As the CWCC project manager's student assistant, I follow the records through the entire digitization project. I often grapple with (what seem like) the best efforts of the volunteers and the indexers to foil the integrity of the project-- I have to determine not only what is the correct information, but what a novice would assume about what is given, and how to then tailor it such that they won't get it wrong somewhere along the process once the files have left my hands. In short, I am a freshly minted classically trained historian (has Notre Dame ever trained anyone UNclassically?) surviving in a digital historian's world. I have to learn how to think like a digital historian on the practical end before I can begin to actually conduct historical inquiry on the content end.
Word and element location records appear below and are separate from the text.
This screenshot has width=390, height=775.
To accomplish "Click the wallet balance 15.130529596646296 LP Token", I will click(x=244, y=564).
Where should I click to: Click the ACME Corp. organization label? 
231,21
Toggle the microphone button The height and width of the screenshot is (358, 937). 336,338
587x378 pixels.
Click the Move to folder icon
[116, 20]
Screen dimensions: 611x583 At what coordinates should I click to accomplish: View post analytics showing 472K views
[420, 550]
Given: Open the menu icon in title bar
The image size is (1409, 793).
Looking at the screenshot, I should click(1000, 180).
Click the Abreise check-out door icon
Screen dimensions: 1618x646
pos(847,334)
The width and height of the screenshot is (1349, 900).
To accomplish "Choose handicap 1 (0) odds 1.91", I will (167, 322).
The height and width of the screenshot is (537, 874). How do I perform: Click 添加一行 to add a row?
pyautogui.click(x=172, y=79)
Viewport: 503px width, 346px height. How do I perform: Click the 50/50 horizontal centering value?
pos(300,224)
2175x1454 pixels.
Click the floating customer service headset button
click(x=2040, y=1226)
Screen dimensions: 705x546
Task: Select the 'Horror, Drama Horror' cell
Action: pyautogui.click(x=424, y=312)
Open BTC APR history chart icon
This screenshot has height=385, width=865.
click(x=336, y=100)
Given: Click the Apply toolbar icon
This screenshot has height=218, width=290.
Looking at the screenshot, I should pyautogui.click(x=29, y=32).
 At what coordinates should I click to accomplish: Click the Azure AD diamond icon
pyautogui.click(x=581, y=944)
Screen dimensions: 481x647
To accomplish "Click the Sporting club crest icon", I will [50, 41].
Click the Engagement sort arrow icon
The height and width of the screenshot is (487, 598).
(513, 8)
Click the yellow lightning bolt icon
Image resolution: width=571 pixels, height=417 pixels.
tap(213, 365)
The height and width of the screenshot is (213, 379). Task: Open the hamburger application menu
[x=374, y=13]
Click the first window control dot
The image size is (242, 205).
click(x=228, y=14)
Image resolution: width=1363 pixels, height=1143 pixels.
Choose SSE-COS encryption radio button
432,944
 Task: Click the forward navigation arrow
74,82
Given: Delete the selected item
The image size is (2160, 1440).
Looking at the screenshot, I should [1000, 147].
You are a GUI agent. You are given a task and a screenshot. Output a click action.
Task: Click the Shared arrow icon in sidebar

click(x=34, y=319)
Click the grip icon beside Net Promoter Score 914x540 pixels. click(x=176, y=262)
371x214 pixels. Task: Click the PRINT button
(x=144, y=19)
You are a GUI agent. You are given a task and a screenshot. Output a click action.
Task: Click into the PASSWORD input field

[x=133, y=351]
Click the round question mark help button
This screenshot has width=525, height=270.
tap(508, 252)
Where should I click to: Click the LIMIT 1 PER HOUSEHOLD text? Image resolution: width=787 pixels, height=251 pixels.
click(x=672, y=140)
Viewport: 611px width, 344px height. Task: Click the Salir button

The purpose of this blog, to be frank, is to force myself to collect my thoughts over the next few months. I am currently taking Clio Wired I, an introduction to the digital humanities, as part of my MA program in applied and digital History. At the end of the semester, I have to present some sort of paper or project relating to the digital humanities. Obviously, I'd like to do something involving my work, both to make the legwork easier on myself and to potentially benefit my office by enriching its mission or enhancing its productivity. Until lightning strikes and I come up with the perfect project idea, I will stay here on my safe little blog. Every day, I will record what I see, hear, and think during my day of work at the CWCC. Interesting files, funny names, and disturbing medical ailments will most assuredly make their way here. If I have any readers at all beyond myself, I hope at the very least this will provide you with some amusement at the goofy humanity of our venerable ancestors in the 1860s. I welcome any and all comments-- as I have recently learned through Clio I, the practice of digital history is necessarily becoming a collaborative effort, and any questions, comments, or exclamations you, nonexistent reader, might have could potentially inspire my final project's subject, aim, and scope. Although (sorry kids) we can't all be history detectives wielding stack keys, we're all participants in history whether we like it or not. And so, as future victims of our great great grandchildren's mockery and consternation at the ridiculous lives we lead, join me in this circle of life by doing the same to our own predecessors. Americans in 1860 were together brilliant and brave, dirty and deranged, stupid and slutty. They were heroes, idiots, martyrs, criminals, saints, and whores. In short, they were just like us. Commune with them, and enjoy their stories.